--- ARTICLE ---

In Barton v. Clancy , 632 F.3d 9 (1st Cir. 2011) the Court of Appeals for the First Circuit said that "more generally, [the inquiry focuses] on whether the defendants' acts would have a chilling effect on the employee's exercise of First Amendment rights." Id. See Bd. of Cnty. Comm'rs v. Umbehr, 518 U.S. 668, 674, 116 S.Ct. 2342 (1996) (holding First Amendment protection applies to government contracts as well as government employees for in either case government efforts may chill speech on matters of public concern).

As such, insofar as plaintiffs having established a violation of constitutional claims, the qualified immunity examination fulfills the first stage of compliance both as to First Amendment rights and retaliation.

Defendants' submission in their response to plaintiffs' opposition was to the effect that they themselves were speaking protected speech by countering plaintiffs' statements before the House of Representatives' Commission and as to the discrimination lawsuit. If such a speech is to be considered protected under the First Amendment it is to be determined from the content, form and context of the given statement, as revealed by the whole record. See Connick v. Myers, 461 U.S. 138, 148, 103 S.Ct. 1684, 1690 (1983); Pickering v. Board of Ed. of Tp. High School Dist. 205, Will County, Illinois, 391 U.S. 563, 88 S.Ct. 1731 (1968). However, contrary to a judgment on the pleadings wherein the Amended Complaint statements are to be taken as true, the issues raised by defendants in their responses receive no such deference. Although the ultimate question of qualified immunity is a question of law, material factual disputes are to be resolved by a jury. St. Hilaire v. City of Laconia, 71 F.3d 20, 24 n. 1 (1st Cir. 1995).

De Abadia v. Izquierdo Mora, 792 F.2d 1187, 1190 (1st Cir. 1986) (citing Fernández v. Leonard, 784 F.2d 1209, 1214, n. 2 (1st Cir. 1996)).

We briefly address the second prong of the qualified immunity defense, that is, whether the right was one clearly established at the time of defendants' alleged violation. The Court of Appeals for the First Circuit stated back in 2004 that insofar as First Amendment rights speech on matters of public concern was firmly established so as to deny a motion to dismiss on qualified immunity grounds. Mihos v. Swift, 358 F.3d 91 (1st Cir. 2004).

--- EXTRACTED DATA ---

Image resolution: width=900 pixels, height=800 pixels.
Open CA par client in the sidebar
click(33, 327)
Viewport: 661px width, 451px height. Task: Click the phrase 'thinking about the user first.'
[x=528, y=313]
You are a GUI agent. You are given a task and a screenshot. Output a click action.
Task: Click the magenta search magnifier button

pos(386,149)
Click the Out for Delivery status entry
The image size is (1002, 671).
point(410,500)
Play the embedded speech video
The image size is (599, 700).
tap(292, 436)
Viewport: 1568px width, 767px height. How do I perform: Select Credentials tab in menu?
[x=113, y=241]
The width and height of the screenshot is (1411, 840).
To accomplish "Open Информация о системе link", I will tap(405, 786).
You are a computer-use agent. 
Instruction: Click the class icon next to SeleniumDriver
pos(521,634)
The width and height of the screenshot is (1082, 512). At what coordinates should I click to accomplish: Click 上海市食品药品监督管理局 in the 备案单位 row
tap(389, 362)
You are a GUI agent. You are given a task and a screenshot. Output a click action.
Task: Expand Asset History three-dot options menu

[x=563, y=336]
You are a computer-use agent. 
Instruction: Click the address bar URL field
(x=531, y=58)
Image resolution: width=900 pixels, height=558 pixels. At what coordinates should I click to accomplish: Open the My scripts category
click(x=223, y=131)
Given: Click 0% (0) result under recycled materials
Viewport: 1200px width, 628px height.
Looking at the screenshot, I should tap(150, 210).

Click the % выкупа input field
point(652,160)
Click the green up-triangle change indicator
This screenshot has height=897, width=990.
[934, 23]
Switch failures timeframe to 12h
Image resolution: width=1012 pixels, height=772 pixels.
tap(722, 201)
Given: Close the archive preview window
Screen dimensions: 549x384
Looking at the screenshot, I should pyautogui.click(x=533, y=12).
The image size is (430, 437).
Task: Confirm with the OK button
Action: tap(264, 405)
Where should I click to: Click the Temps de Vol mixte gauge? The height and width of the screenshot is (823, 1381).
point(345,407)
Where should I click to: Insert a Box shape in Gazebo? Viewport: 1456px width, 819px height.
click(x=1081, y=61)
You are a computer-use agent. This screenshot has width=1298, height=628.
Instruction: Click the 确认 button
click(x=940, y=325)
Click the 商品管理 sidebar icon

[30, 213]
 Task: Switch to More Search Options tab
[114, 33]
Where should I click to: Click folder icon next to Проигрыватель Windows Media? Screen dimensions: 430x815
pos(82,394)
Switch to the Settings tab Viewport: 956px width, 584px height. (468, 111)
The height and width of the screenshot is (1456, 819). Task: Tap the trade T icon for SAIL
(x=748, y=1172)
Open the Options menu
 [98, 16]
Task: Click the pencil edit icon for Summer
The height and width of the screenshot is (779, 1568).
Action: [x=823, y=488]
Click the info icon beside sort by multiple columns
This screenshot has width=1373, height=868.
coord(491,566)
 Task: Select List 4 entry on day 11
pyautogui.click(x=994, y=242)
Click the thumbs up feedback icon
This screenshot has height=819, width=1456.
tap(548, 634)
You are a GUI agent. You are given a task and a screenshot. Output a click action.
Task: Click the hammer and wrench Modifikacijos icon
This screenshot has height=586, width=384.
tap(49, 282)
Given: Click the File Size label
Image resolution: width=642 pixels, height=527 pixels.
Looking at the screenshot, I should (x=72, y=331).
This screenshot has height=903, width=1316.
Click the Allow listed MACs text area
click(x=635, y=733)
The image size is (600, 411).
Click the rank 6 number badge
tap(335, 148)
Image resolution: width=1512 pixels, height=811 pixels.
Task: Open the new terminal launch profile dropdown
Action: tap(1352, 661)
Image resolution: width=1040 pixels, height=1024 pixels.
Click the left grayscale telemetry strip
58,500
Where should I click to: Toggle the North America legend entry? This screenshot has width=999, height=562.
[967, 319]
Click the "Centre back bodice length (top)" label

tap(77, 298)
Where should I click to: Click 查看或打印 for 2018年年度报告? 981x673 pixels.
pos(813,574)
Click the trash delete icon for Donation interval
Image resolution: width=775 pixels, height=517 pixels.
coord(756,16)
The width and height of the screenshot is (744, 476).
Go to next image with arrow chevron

---

* **WHAT YOU NEED TO DO**:
**a.** Write out the qualified immunity opinion word for word, beginning at the words "In Barton v." and stopping after "of public concern).".
**b.** According to the qualified immunity opinion, what did Bd. of Cnty. Comm'rs v. Umbehr hold?
**c.** Write what comes next in the qualified immunity opinion, picking up after its final sentence.

* **ANSWERS BELOW**:
**a.**
In Barton v. Clancy , 632 F.3d 9 (1st Cir. 2011) the Court of Appeals for the First Circuit said that "more generally, [the inquiry focuses] on whether the defendants' acts would have a chilling effect on the employee's exercise of First Amendment rights." Id. See Bd. of Cnty. Comm'rs v. Umbehr, 518 U.S. 668, 674, 116 S.Ct. 2342 (1996) (holding First Amendment protection applies to government contracts as well as government employees for in either case government efforts may chill speech on matters of public concern).

**b.** It held that First Amendment protection applies to government contracts as well as government employees, since in either case government efforts may chill speech on matters of public concern.

**c.**
Taking plaintiffs' allegations as true to establish a constitutional violation, it has already been in accord that the speech, testimonies or expressions involved in the present case related to a matter of public concern, dealing with a public entity and with public funds which resulted in an investigation conducted by the Committee appointed by the P.R. Legislature. Also, such protected speech was a substantial and/or motivating factor in the adverse action as to plaintiffs for defendants have indicated they themselves were required to set the record straight as to plaintiffs' allegations of misuse of funds and irregularities by the PR Real Estate Board for which reason should consider defendants' expressions also as protected speech. Therefore, plaintiffs were speaking as citizens on matters of public concern not merely on issues of personal interest as it stems from both the pleadings of the Amended Complaint, as well as from defendants' averments in their motion to dismiss. Jordan v. Carter, 428 F.3d 67 (1st Cir. 2005).

Insofar as plaintiffs' speech and/or statements being the motivating factor for the defendants' statements that served as grounds for the breach of the claimed rights, although a factual determination, at this stage of the proceedings being well pleaded it should be taken as true for in dealing herein with a motion for judgment on the pleadings based on the Amended Complaint, the facts therein alleged in the complaint are controlling. Mihos, 358 F.3d at 99.

Defendants have not raised any argument or concern the speech made by plaintiffs, including their testimonies, raised only issues of personal interest or that these were restricted from speaking as to any internal matters regarding the PR Real Estate Board so as to avoid obstruction or hamper the efficiency of the public services it performed.

Accordingly, this Magistrate Judge considers that the rejection of qualified immunity defense at this stage is proper as the defense raised by co-defendants Claudio-Pagán and Figueroa-López for their acts as to plaintiffs turns into factual matters and even credibility issues. Stella v. Kelley, 63 F.3d 71 (1st Cir. 1995).

Claudio-Pagán and Figueroa-López are the only co-defendants who are being sued in their personal capacity and as to whom qualified immunity may apply. Personal capacity defendants, unlike those sued in their official capacities, may assert common law personal immunity defenses such as qualified immunity. Hafer v. Melo, 502 U.S. 21, 112 S.Ct. 358, 362 (1991).

C. Injunctive Relief.

Appearing defendants request injunctive relief not be entertained on grounds that if the federal claims for a constitutional violation are absent, there would be no injunctive request to sustain said relief. As above discussed, the federal claims survive the judgment on the pleadings request.

Still, one must examine the criteria upon which plaintiffs would be entitled to injunctive relief. The reasonableness of the inference of liability to be drawn from the facts alleged in the Amended Complaint, as related to the likelihood of success on the merits initiates the analysis. Each defendant's role in the adverse decision or retaliatory action predicated on First Amendment grounds must be sufficiently alleged to foster a plausible claim as to said defendant.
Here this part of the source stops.